Recast the stretch of the listing below, from the line containing "Image resolution: width=1024" through the line containing "click(x=627, y=662)", as a numbered list, leaving out any blank lines.

[begin Information supplied]

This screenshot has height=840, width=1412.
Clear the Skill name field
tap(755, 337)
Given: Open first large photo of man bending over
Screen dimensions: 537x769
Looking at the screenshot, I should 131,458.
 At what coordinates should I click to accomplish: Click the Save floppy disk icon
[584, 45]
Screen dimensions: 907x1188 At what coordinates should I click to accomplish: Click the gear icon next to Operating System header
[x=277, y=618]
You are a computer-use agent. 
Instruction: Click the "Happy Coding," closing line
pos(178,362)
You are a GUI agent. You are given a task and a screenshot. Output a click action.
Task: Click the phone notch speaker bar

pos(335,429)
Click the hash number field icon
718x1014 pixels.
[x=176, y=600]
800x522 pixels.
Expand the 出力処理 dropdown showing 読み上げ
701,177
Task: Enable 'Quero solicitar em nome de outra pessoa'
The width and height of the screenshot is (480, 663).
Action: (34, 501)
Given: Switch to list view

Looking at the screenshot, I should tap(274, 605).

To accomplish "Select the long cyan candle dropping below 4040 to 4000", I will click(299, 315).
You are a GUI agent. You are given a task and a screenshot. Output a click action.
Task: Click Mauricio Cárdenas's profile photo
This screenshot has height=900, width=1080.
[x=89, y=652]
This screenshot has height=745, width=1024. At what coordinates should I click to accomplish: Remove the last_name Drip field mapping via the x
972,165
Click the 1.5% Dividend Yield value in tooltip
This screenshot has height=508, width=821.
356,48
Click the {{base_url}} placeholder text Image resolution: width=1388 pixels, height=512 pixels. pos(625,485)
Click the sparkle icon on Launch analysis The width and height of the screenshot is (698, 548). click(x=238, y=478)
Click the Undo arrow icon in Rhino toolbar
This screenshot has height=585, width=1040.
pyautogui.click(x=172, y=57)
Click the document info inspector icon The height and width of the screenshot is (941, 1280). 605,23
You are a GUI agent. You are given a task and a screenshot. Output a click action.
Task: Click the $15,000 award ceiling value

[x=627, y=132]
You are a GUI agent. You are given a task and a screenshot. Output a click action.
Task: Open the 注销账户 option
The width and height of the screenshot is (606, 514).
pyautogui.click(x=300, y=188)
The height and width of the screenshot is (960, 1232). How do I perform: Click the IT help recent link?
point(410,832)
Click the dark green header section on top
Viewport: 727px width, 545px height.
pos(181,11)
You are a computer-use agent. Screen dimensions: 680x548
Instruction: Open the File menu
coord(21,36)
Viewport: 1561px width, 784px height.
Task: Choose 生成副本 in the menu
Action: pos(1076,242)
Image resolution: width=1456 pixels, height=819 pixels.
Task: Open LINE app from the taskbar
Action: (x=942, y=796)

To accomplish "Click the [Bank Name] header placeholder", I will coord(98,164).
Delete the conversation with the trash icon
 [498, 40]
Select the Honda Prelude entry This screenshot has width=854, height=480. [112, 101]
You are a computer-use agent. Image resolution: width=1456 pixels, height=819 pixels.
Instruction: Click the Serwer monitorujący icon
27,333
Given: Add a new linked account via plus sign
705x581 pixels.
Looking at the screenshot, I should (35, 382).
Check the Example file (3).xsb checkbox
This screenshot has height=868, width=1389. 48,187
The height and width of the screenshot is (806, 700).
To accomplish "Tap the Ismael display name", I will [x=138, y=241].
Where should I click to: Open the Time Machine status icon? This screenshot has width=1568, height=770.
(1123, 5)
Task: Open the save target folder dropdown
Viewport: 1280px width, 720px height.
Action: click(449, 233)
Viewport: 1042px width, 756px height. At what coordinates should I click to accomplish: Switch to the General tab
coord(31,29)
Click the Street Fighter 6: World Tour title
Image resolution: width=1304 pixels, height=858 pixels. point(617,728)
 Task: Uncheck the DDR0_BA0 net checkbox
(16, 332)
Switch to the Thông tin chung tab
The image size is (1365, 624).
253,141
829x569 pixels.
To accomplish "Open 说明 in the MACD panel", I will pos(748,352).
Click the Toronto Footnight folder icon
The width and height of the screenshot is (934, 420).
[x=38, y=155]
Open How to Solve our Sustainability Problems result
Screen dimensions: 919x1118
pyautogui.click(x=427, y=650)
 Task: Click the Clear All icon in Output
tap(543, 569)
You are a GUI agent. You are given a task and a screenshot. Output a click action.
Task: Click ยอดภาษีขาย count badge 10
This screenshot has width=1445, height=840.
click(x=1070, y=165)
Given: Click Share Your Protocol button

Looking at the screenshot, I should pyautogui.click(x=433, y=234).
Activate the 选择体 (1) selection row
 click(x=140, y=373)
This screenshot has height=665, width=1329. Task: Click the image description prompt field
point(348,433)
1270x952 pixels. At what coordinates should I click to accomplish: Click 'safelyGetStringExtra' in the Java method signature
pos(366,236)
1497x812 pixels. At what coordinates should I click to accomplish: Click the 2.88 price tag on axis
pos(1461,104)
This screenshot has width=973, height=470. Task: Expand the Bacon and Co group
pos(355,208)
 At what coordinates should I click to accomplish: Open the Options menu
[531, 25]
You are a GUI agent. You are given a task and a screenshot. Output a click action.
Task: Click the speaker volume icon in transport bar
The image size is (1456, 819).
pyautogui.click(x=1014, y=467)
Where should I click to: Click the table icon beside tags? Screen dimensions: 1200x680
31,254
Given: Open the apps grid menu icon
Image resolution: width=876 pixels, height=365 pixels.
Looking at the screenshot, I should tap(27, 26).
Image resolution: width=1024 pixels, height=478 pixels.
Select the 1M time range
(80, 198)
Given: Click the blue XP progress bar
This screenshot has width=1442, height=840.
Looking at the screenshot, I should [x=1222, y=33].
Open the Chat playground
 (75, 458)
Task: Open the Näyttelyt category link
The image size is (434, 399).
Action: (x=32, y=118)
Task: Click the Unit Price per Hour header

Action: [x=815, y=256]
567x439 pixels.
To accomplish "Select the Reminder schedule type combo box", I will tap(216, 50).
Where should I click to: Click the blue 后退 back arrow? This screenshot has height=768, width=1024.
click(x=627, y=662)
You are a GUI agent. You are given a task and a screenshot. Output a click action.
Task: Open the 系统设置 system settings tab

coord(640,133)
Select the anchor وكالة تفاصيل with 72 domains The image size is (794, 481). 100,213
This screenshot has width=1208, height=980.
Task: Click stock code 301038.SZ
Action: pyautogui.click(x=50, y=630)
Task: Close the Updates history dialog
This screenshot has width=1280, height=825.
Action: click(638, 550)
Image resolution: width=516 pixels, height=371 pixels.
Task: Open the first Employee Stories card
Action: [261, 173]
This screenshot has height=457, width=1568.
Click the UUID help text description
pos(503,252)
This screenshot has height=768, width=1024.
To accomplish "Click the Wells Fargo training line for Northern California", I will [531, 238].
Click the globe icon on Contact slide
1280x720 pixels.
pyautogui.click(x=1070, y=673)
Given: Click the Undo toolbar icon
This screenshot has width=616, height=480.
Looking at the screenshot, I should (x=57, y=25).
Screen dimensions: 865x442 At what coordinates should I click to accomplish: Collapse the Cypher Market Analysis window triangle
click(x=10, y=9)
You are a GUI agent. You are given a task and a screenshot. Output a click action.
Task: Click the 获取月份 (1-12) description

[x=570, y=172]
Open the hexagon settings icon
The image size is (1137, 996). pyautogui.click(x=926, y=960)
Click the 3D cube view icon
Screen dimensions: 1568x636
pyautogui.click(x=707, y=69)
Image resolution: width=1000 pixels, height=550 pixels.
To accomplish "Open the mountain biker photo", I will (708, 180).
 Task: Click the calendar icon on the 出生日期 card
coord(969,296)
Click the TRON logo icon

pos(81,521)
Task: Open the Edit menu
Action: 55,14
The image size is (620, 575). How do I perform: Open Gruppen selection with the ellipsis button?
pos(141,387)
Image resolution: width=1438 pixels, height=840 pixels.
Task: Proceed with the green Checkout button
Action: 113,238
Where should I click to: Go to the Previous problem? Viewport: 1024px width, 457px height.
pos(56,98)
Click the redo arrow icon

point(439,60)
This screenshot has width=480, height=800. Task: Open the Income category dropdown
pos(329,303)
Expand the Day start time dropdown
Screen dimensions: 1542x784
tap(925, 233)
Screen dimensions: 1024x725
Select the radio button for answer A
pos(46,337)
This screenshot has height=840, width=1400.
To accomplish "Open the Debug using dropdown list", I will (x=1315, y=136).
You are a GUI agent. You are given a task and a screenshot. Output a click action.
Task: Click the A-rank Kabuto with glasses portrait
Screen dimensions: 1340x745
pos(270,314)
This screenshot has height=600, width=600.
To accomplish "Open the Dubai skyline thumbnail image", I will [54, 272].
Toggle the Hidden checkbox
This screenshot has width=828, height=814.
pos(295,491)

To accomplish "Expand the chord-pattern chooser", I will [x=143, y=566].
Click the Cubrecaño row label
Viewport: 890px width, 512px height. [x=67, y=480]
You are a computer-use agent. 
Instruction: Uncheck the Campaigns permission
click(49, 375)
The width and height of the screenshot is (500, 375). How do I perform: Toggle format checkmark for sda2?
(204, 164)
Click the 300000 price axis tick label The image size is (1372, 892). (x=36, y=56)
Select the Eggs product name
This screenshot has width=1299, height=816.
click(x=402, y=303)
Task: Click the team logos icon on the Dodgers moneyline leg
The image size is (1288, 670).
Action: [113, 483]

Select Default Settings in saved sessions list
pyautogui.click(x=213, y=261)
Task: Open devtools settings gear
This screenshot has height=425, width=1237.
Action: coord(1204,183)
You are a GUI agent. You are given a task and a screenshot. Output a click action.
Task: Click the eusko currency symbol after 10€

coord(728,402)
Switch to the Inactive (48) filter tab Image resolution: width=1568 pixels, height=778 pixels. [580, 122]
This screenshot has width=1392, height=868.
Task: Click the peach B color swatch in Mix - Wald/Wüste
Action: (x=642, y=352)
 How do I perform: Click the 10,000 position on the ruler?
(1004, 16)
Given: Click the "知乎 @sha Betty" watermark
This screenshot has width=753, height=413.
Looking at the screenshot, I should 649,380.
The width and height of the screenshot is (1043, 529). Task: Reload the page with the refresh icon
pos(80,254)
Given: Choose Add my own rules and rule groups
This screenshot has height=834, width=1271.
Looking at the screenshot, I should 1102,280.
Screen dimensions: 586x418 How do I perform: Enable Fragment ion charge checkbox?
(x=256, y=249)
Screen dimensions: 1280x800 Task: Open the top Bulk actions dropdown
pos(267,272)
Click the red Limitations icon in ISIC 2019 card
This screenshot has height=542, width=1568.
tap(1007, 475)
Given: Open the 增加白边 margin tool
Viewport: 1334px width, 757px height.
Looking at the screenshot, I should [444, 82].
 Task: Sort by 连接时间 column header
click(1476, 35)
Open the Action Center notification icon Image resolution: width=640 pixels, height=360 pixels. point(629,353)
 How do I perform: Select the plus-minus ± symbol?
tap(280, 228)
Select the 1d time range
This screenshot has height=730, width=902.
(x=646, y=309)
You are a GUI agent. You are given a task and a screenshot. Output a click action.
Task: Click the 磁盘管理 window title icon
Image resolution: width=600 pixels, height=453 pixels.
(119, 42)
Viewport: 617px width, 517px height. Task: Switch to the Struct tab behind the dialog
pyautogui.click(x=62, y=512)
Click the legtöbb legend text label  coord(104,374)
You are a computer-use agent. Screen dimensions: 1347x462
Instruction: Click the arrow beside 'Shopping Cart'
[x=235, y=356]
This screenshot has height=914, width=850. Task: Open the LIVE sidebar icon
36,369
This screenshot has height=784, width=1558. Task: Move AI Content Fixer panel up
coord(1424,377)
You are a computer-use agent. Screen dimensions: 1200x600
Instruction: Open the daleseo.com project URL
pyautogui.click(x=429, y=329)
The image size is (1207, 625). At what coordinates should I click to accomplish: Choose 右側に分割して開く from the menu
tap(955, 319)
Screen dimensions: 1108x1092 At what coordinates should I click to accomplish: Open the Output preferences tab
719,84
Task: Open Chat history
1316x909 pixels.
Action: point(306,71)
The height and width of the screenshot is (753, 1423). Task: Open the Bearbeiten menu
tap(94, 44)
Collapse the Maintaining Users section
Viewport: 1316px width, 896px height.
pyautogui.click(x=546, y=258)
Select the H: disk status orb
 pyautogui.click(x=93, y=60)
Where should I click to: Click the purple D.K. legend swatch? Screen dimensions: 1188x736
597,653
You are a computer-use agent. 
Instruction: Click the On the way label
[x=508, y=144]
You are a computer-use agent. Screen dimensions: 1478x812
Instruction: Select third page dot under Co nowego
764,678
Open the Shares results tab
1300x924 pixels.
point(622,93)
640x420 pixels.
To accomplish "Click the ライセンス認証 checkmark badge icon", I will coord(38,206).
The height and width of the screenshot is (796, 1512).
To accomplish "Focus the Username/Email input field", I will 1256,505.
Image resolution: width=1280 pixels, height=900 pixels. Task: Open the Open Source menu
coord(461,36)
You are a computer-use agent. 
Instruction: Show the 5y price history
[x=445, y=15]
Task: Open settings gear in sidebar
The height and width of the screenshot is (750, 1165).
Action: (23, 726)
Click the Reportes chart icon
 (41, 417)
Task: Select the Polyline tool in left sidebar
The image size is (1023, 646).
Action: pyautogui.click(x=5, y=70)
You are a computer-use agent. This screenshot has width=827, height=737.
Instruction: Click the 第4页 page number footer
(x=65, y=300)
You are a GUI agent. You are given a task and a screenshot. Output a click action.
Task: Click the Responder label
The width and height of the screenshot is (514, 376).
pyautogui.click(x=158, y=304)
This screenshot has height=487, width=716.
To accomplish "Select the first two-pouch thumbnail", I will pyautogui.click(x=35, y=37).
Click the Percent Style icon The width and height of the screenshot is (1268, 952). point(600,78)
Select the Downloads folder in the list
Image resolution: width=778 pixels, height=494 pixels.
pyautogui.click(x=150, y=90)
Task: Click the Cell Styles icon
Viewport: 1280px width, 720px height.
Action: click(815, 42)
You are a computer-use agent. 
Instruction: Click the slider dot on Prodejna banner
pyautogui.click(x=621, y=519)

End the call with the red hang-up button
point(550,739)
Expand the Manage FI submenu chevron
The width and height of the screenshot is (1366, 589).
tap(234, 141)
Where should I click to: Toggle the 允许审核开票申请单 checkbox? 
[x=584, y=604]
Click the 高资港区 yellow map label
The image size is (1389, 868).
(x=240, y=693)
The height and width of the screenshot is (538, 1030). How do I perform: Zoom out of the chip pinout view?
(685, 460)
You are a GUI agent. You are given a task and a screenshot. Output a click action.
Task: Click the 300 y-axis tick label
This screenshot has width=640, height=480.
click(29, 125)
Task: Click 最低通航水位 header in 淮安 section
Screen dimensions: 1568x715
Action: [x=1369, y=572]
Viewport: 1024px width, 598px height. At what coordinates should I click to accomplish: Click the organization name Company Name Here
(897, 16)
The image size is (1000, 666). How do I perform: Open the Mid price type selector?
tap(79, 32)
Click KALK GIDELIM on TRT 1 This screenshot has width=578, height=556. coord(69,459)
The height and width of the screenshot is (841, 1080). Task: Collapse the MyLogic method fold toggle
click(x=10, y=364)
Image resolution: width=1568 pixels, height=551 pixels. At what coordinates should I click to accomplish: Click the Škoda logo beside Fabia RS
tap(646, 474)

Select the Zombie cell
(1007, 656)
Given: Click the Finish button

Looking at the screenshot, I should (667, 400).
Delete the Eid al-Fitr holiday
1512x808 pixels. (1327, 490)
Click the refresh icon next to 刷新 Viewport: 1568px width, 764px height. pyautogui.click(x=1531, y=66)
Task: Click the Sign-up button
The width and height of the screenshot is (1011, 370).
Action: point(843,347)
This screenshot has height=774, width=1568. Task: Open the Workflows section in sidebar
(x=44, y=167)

[end Information supplied]

→ Correct result:
1. Image resolution: width=1024 pixels, height=478 pixels.
2. Select the 1M time range
3. (80, 198)
4. Given: Click the blue XP progress bar
5. This screenshot has width=1442, height=840.
6. Looking at the screenshot, I should [x=1222, y=33].
7. Open the Chat playground
8.  (75, 458)
9. Task: Open the Näyttelyt category link
10. The image size is (434, 399).
11. Action: (x=32, y=118)
12. Task: Click the Unit Price per Hour header
13. Action: [x=815, y=256]
14. 567x439 pixels.
15. To accomplish "Select the Reminder schedule type combo box", I will tap(216, 50).
16. Where should I click to: Click the blue 后退 back arrow? This screenshot has height=768, width=1024.
17. click(x=627, y=662)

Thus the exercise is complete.